Re: ExtractTNEFAttachments: (was Re: ListenSMTP processor)

2016-08-09 Thread Andre
Hi Joe,

I am aware of it, reason I called it out openly so if someone can try to
assist.

In the past, I have used created content within the junit or crafted it
within my lab, but in the case of TNEF I could not find a way of creating
the files (POI does not have this ability and outlook seems convinced to
create proper HTML attachments).

As consequence I reached to the files stored in here:

https://svn.apache.org/repos/asf/poi/tags/REL_3_14_BETA1/test-data/hmef/

I also checked their NOTICE or LICENSE files but no references, nor are the
the samples mentioned within their maven profiles. Not ideal but so far the
best I could find so far. Worse thing comes, we restrict the test units to
an invalid content, at least we will know it fails safely. :-)

Hope this helps to clarify.

On Tue, Aug 9, 2016 at 11:19 PM, Joe Witt <joe.w...@gmail.com> wrote:

> Andre
>
> We cannot copy source material even for testing unless we fully and
> properly account for licensing and notice concerns.
>
> Thanks
> Joe
>
> On Aug 9, 2016 8:25 AM, "Andre" <andre-li...@fucs.org> wrote:
>
> > All,
> >
> > PR817[1] introduces an winmail.dat extractor.
> >
> > Following people's feedback, I created a separate processor to handle the
> > TNEF attachments.
> >
> > This means the typical deployment will look like:
> >
> > (ListenSMTP || GetPOP3) --> ExtractEmailAttachments --> RouteOnAttribute
> > [filename=winmail.dat] --> ExtractTNEFAttachments
> >
> >
> > Since I could not generate a TNEF (where are the winmail.dats when you
> need
> > them?!?!) I ended up using the TNEFs available on POI's upstream test
> > units. winmail.dat donations to improve the test unit coverage are
> > welcome...
> >
> > Please test, once you confirm this is working I will be happy to create a
> > processor to extract and parse TNEF body and mapi Attributes as well.
> >
> > Cheers
> >
> > [1]https://github.com/apache/nifi/pull/817/commits
> >
> > On Mon, Jul 25, 2016 at 1:57 AM, Toivo Adams <toivo.ad...@gmail.com>
> > wrote:
> >
> > > I support Oleg opinion.
> > > Do one thing and do it well.
> > >
> > > Thanks
> > > Toivo
> > >
> > >
> > >
> > > --
> > > View this message in context: http://apache-nifi-developer-
> > > list.39713.n7.nabble.com/ListenSMTP-processor-tp10510p12891.html
> > > Sent from the Apache NiFi Developer List mailing list archive at
> > > Nabble.com.
> > >
> >
>


Re: ExtractTNEFAttachments: (was Re: ListenSMTP processor)

Item position records:
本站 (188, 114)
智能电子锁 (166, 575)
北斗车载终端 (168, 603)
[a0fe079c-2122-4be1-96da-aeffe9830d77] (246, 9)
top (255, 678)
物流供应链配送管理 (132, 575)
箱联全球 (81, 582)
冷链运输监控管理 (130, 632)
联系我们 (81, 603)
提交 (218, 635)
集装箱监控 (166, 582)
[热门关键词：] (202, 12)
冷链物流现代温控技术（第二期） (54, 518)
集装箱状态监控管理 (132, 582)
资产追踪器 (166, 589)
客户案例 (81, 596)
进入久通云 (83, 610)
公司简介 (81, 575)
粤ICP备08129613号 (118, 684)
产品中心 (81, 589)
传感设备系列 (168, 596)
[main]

**TASKS TO PERFORM:**
**a.** From the mailing-list thread on TNEF attachments, transcribe the passage that begins at the words "In the past, I" and stops after the words "proper HTML attachments).".
**b.** Restate the records from the line that has "箱联全球 (81, 582)" through the end of the records, keeping each request and adding -140 to every coordinate in the answers.

**EXPECTED OUTPUTS:**
**a.**
In the past, I have used created content within the junit or crafted it
within my lab, but in the case of TNEF I could not find a way of creating
the files (POI does not have this ability and outlook seems convinced to
create proper HTML attachments).

**b.**
箱联全球 (-59, 442)
冷链运输监控管理 (-10, 492)
联系我们 (-59, 463)
提交 (78, 495)
集装箱监控 (26, 442)
[热门关键词：] (62, -128)
冷链物流现代温控技术（第二期） (-86, 378)
集装箱状态监控管理 (-8, 442)
资产追踪器 (26, 449)
客户案例 (-59, 456)
进入久通云 (-57, 470)
公司简介 (-59, 435)
粤ICP备08129613号 (-22, 544)
产品中心 (-59, 449)
传感设备系列 (28, 456)
[main]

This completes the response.